Task brief >> Your answer should be the exact lines of the data below from the one containing "Kontakt (1074, 1636)" through the one containing "News (1294, 20)"; please include nothing else.

Data for this task >>
= = = = =
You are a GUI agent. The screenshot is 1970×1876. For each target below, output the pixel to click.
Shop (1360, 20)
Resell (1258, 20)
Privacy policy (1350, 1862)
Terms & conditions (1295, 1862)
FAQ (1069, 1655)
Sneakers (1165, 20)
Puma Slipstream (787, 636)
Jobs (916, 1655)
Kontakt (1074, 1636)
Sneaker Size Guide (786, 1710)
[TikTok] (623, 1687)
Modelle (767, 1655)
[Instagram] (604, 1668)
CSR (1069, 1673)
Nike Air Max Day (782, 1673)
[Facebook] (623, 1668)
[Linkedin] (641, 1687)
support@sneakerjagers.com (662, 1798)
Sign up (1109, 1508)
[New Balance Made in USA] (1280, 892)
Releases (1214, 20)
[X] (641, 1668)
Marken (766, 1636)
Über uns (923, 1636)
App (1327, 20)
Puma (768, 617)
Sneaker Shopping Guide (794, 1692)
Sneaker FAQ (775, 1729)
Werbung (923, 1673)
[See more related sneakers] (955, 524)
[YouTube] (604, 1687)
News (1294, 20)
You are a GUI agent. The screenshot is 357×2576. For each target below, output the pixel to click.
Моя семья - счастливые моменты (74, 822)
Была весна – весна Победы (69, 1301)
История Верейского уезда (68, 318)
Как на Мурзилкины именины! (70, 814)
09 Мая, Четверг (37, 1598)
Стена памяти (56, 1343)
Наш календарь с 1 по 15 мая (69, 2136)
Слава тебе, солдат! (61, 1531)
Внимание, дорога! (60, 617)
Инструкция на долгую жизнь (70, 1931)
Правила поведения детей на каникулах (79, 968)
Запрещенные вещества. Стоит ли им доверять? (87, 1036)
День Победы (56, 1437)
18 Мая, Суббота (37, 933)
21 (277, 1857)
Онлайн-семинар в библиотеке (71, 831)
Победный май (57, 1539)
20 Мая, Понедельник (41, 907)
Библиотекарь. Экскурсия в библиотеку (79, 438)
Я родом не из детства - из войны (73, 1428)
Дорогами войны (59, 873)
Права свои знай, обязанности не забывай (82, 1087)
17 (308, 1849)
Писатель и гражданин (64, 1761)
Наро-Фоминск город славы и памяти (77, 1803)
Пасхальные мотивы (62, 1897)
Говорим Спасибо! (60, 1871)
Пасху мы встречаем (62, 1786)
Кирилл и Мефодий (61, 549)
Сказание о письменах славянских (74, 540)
= = = = =
Written response >>
Kontakt (1074, 1636)
Sneaker Size Guide (786, 1710)
[TikTok] (623, 1687)
Modelle (767, 1655)
[Instagram] (604, 1668)
CSR (1069, 1673)
Nike Air Max Day (782, 1673)
[Facebook] (623, 1668)
[Linkedin] (641, 1687)
support@sneakerjagers.com (662, 1798)
Sign up (1109, 1508)
[New Balance Made in USA] (1280, 892)
Releases (1214, 20)
[X] (641, 1668)
Marken (766, 1636)
Über uns (923, 1636)
App (1327, 20)
Puma (768, 617)
Sneaker Shopping Guide (794, 1692)
Sneaker FAQ (775, 1729)
Werbung (923, 1673)
[See more related sneakers] (955, 524)
[YouTube] (604, 1687)
News (1294, 20)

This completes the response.